## DIRECTIONS
Among the entries below, find the lines that hold the word "heading" and report them.

[Stored dataset items]
---

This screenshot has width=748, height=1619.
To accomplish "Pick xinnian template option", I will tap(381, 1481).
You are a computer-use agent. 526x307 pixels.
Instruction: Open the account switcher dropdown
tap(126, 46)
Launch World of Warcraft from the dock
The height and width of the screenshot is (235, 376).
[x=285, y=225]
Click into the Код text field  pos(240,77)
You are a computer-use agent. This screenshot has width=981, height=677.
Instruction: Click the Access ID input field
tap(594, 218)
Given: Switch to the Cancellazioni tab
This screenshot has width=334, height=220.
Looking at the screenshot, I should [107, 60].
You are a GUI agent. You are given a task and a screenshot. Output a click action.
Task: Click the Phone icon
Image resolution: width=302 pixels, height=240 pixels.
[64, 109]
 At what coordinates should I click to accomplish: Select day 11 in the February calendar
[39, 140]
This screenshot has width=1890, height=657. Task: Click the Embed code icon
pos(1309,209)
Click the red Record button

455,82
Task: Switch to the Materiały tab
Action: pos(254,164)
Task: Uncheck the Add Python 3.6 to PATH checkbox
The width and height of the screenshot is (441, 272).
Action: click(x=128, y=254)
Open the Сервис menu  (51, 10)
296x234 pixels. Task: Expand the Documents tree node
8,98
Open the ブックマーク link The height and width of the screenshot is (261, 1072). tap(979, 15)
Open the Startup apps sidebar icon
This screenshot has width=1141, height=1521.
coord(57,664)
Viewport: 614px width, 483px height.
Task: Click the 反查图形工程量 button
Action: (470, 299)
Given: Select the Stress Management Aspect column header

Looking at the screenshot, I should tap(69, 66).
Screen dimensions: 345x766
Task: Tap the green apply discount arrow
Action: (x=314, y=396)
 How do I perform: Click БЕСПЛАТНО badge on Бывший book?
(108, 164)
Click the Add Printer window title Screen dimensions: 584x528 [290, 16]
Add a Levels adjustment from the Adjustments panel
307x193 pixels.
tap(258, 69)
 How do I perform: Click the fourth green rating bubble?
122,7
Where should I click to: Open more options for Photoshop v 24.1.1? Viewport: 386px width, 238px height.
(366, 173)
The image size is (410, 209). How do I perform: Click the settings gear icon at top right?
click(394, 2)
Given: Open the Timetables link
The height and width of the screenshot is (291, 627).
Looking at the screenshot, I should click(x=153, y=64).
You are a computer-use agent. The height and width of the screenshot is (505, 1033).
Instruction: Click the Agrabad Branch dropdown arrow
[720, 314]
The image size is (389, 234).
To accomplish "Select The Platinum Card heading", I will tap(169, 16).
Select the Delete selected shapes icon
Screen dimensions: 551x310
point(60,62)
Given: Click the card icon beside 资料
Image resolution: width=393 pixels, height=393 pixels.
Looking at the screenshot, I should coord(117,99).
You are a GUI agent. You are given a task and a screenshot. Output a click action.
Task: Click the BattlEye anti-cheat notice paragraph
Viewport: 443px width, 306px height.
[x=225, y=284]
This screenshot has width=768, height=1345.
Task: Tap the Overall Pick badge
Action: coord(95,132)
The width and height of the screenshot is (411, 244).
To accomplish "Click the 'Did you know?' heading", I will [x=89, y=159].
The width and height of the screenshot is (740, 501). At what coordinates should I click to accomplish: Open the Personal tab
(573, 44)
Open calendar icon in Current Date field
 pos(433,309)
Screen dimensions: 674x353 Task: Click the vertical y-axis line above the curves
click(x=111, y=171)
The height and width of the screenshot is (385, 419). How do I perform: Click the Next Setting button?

---

## REPLY
To accomplish "Select The Platinum Card heading", I will tap(169, 16).
To accomplish "Click the 'Did you know?' heading", I will [x=89, y=159].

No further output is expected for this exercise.